The "pearls" schtick caught on in the FP community, which came up with a research paper (of course) called "Functional pearls". In his book "Pearls of functional algorithm design", Richard Bird calculates an efficient version by derivation.
It starts with the specification:
mss :: [Int] -> Int
mss = max . map sum . segments
segments :: [Int] -> [[Int]]
segments = concat . map inits . tails
tails :: [a] -> [[a]]
tails [] = [[]]
tails (x:xs) = (x:xs) : tails xs
inits :: [a] -> [[a]]
inits xs = foldr (\x xss -> [] : map (x:) xss) [[]] xs
Imperative programming aficionados would laugh at this O(n^3) algorithm and walk away. Functional programmers have laws 😁
Let's look where we can go from here:
max . map sum . segments
= {- def of segments -}
max . map sum . concat . map inits . tails
= {- map f . concat = concat . map (map f) -}
max . concat . map (map sum) . map inits . tails
= {- max . concat = max . map max -}
max . map max . map (map sum) . map inits . tails
= {- functor law -}
max . map (max . map sum . inits) . tails
Nice! Notice that inits
is a fold, so we can use the fold fusion law twice. That's our plan of attack! Let's focus on the
inner expression first:
max . map sum . inits
= {- def of inits -}
max . map sum . foldr (\x xss -> [] : map (x:) xss) [[]]
= {- fusion law, b = g a = map sum [[]] = [0], f (g x y) = h x (g y) = zsum x (map sum y) -}
max . foldr zsum [0]
Of course we need to derive zsum
😅 Let's do that. All we need is start from the f (g x y)

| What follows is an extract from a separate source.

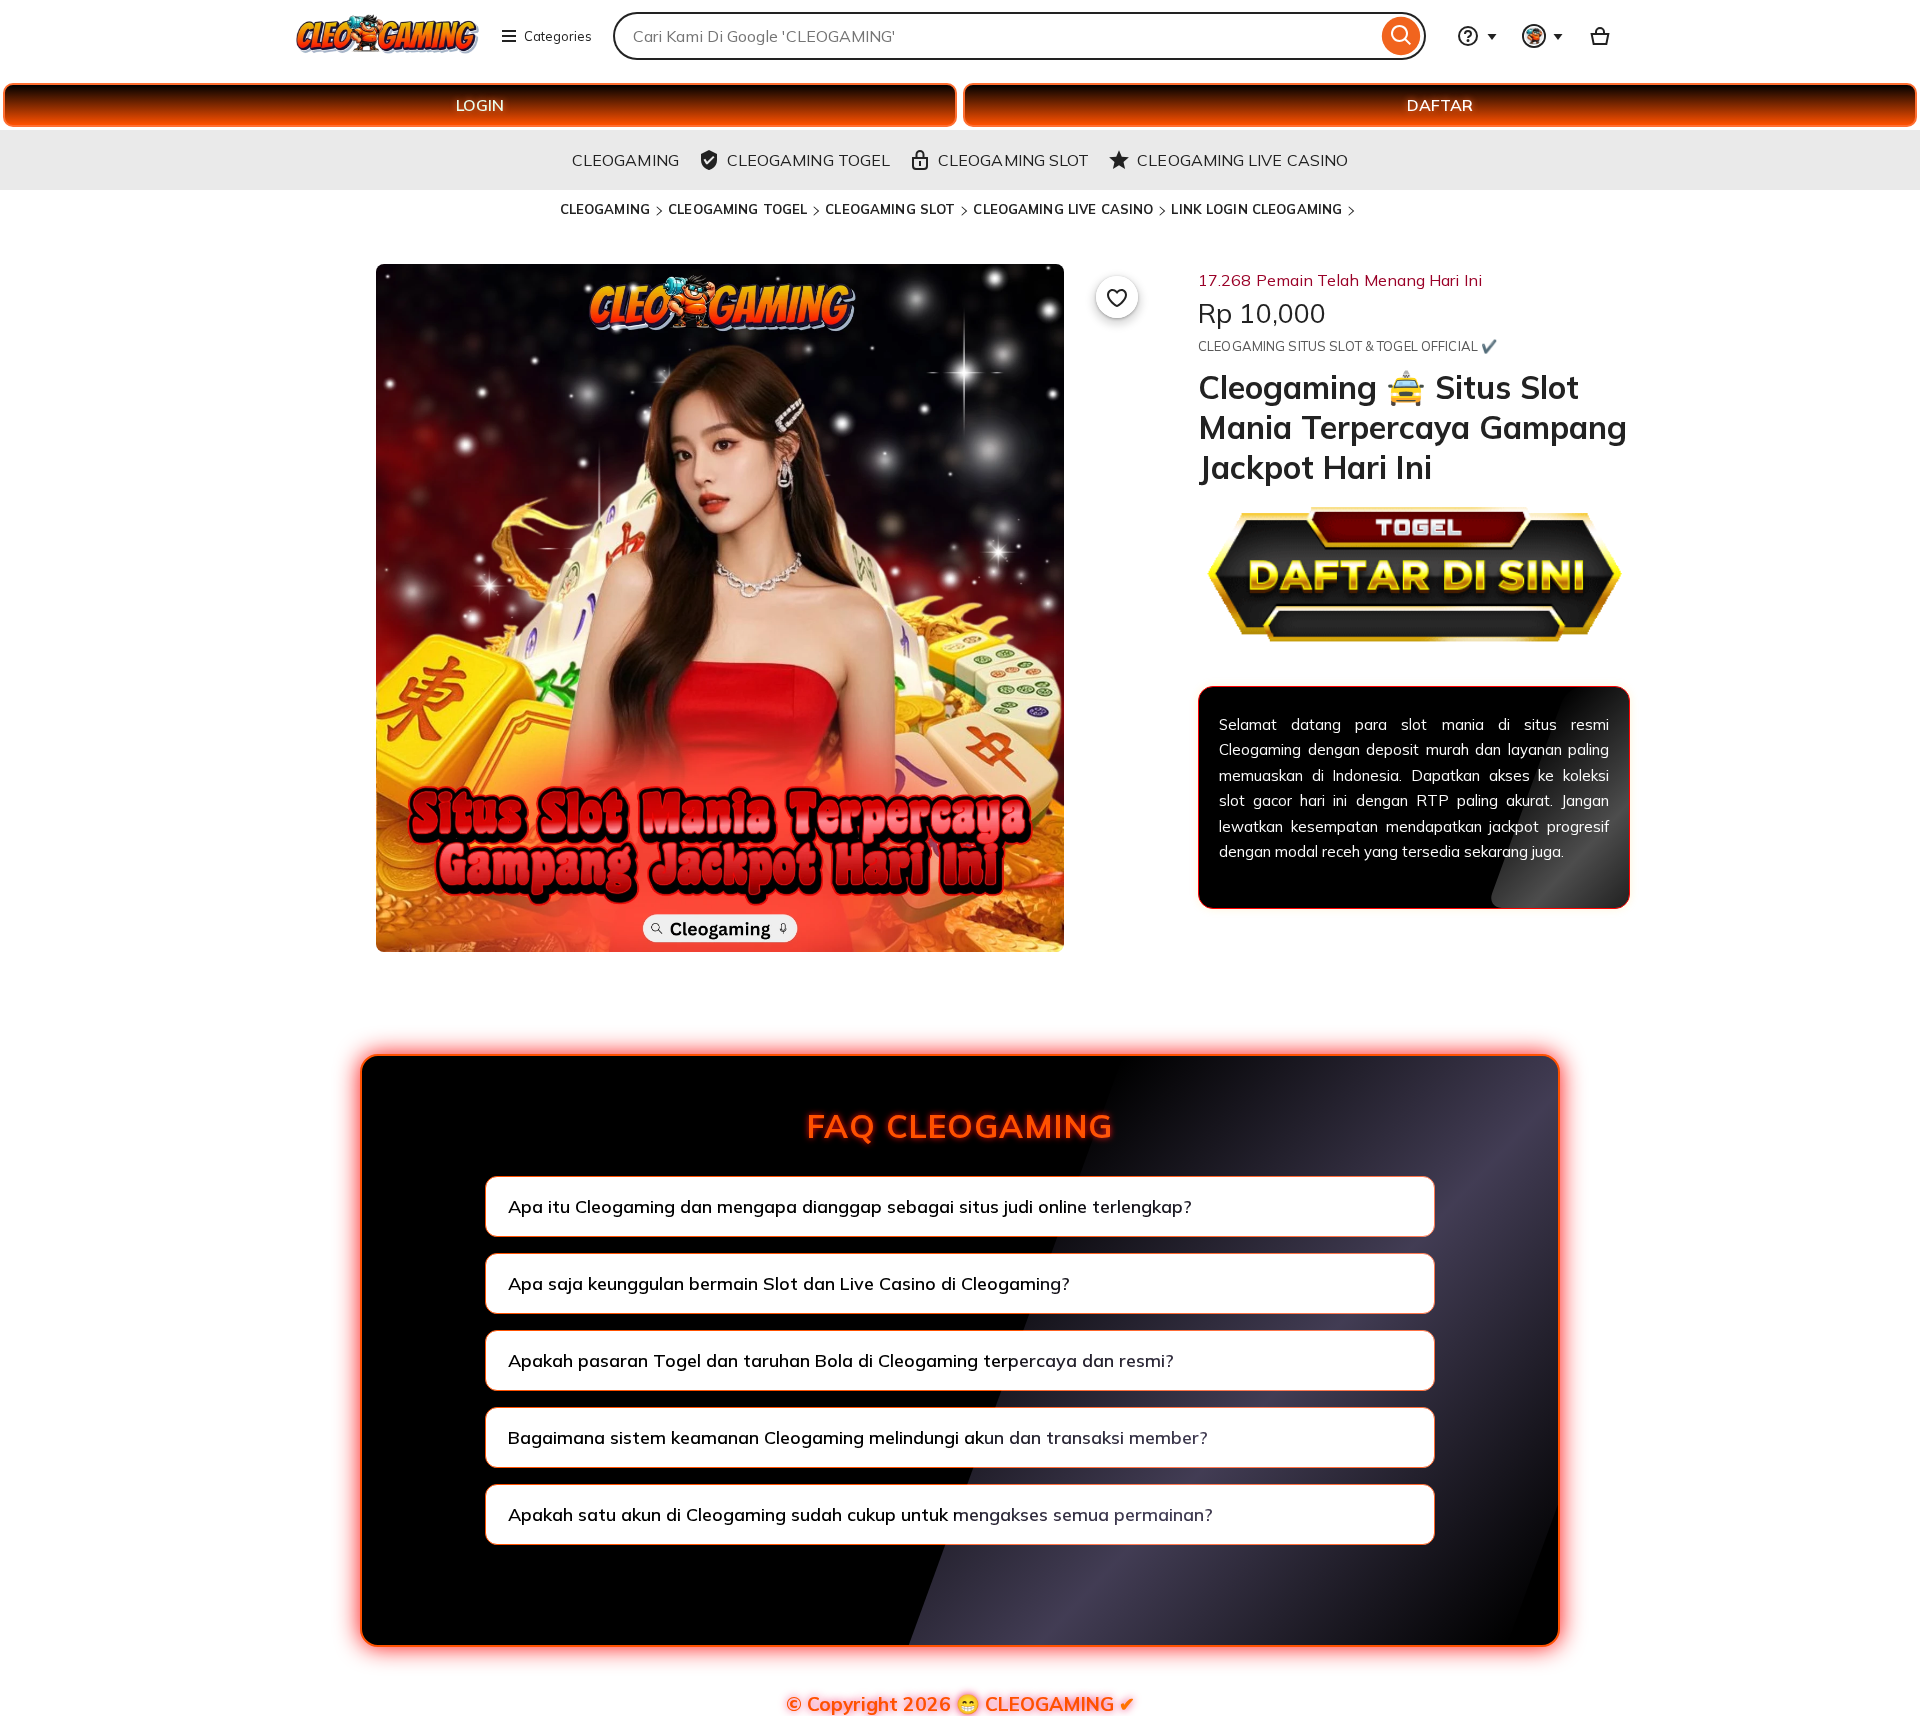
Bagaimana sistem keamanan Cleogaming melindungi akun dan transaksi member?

expression and derive the hell
out of it.
map sum ([] : map (x:) xss)
= {- def of map -}
sum [] : map sum . (map (x:)) xss
= {- functor law, sum [] = 0 -}
0 : map (sum . (x:)) xss
= {- sum . (x:) xs = sum x:xs = x + sum xs -}
0 : map (x+) (map sum xss)
= {- introduce zsum x xs = 0 : map (x+) xs -}
zsum x (map sum xss)
Good. Let's do the same exercise with max . foldr zsum [0]
:
max . foldr zsum [0]
= {- fusion law, max [0] = 0, introduce zmax x (max y) -}
foldr zmax 0
The derivation of zmax
is a piece of cake:
max (0 : map (x+) xss)
= {- max (0:xs) = 0 `maximum` max xs, where maximum is the binary version of max -}
0 `maximum` max (map (x+) xss)
= {- max (map (x+)) xss = x + max xss -}
0 `maximum` x + max xss
= {- introduce zmax x y = 0 `maximum` x + y -}
zmax x (max xss)
We've already reduced the complexity by arriving at mss = max . map (foldr zmax 0) . tails
. Additionally, the expression
is an instance of the scan lemma, i.e. map (foldr f a) . tails = scanr f a
. We can thus write
mss = max . scanr zmax 0
This version is linear in complexity. Some improvement is possible, namely reducing the space complexity to O(1), using the so-called "tupling method". We can look into it another time.